*Problem requirements*: Scan the records below. Report the number of lines containing the word "agent", and nothing more.

*Provided records*:

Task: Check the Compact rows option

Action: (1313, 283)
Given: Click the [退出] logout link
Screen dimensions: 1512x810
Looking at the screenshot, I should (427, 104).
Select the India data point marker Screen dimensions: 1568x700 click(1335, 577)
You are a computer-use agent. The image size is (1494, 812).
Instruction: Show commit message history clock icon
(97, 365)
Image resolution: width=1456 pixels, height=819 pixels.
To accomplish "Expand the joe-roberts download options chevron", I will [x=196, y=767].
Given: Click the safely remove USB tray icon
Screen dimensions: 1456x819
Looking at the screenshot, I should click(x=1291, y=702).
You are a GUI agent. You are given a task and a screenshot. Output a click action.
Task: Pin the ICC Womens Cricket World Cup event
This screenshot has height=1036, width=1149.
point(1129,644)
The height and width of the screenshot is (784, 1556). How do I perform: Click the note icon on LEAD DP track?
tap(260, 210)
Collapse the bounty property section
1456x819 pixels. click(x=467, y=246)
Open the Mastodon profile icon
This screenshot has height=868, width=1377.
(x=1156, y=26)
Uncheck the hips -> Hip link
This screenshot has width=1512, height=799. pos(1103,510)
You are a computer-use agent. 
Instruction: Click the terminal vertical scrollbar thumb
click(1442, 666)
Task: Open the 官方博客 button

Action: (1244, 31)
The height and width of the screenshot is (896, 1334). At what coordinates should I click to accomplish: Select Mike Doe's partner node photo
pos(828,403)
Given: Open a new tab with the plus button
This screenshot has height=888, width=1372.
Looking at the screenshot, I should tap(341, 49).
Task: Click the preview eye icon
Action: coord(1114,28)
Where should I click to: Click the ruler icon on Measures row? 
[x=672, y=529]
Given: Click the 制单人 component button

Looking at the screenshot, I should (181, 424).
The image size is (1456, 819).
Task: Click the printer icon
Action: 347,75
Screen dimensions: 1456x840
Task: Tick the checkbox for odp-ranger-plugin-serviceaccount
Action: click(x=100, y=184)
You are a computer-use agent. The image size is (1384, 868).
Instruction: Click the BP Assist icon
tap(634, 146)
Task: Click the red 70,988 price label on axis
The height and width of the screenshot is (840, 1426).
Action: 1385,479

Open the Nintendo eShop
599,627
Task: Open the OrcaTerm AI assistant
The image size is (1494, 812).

*Solution to this exercise*: 4